■ Provided text ■
________________________________________
Ex-attorneys general want Siegelman case probed
By Ben Evans
Associated Press Writer
WASHINGTON — Forty-four former state attorneys general have asked Congress to investigate whether politics at the Justice Department influenced the prosecution of former Alabama Gov. Don Siegelman on corruption charges.
Siegelman, a Democrat, was convicted last year of bribery and other charges. He began serving a seven-year prison sentence last month.
Democrats have long maintained that his prosecution was politically motivated, and recent allegations that White House officials were steering decisions at the Justice Department have added weight to the claims.
Last month, a GOP lawyer who once worked on Republican Gov. Bob Riley's campaign signed a sworn affidavit saying she overheard conversations among campaign officials in 2002 suggesting that the White House was involved in Siegelman's prosecution. She has offered to testify to any investigative agency or in court.
"The only way to convince the public that the governor is not the victim of a politically motivated double-standard is for Congress to investigate all aspects of the case thoroughly," the former attorneys general wrote to the chairmen of the House and Senate judiciary committees.
The group is made up mostly of Democrats but includes a handful of Republicans. It is led by Jeff Modisett, an Indiana Democrat; Bob Abrams, a New York Democrat; Bob Stephan, a Kansas Republican; and Grant Woods, an Arizona Republican.
Congressional Democrats already are investigating whether the White House ordered the firings of several federal prosecutors last year for political reasons.
________________________________________
■ Supplied material ■
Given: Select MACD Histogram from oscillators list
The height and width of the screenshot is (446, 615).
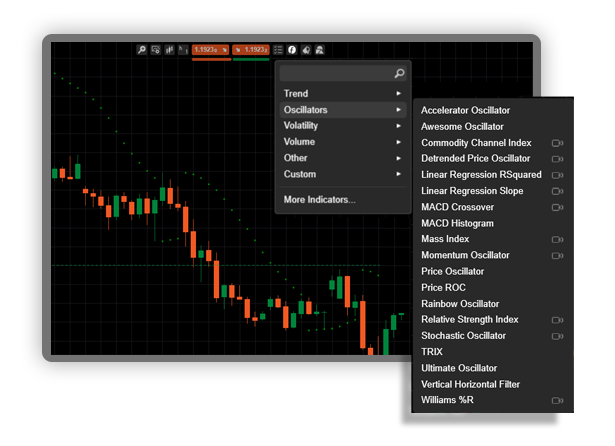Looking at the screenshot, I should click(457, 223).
________________________________________
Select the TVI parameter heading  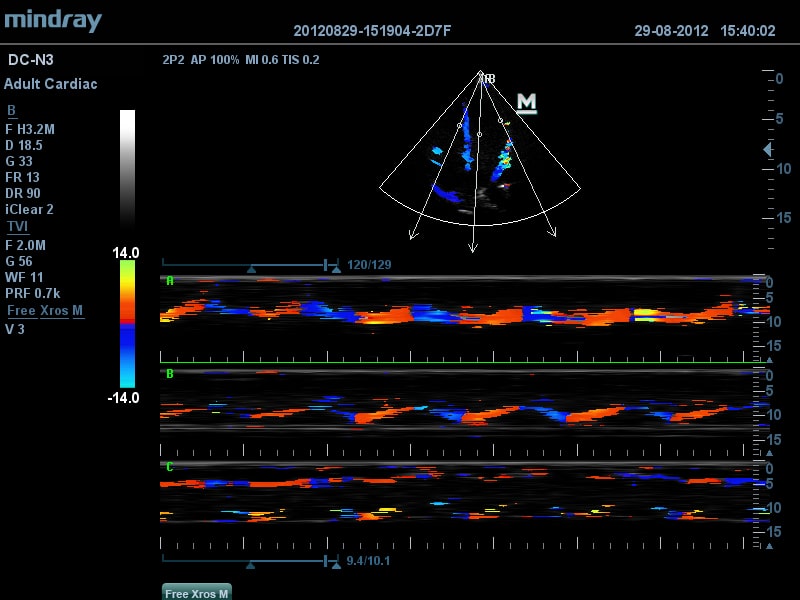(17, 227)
________________________________________
■ Instructions to follow ■
Revise the Siegelman article from the words "Ex-attorneys general want" through "sentence last month.", putting "eight-year" in place of "seven-year". None of the material above matters here.

■ Worked answer ■
Ex-attorneys general want Siegelman case probed
By Ben Evans
Associated Press Writer
WASHINGTON — Forty-four former state attorneys general have asked Congress to investigate whether politics at the Justice Department influenced the prosecution of former Alabama Gov. Don Siegelman on corruption charges.
Siegelman, a Democrat, was convicted last year of bribery and other charges. He began serving a eight-year prison sentence last month.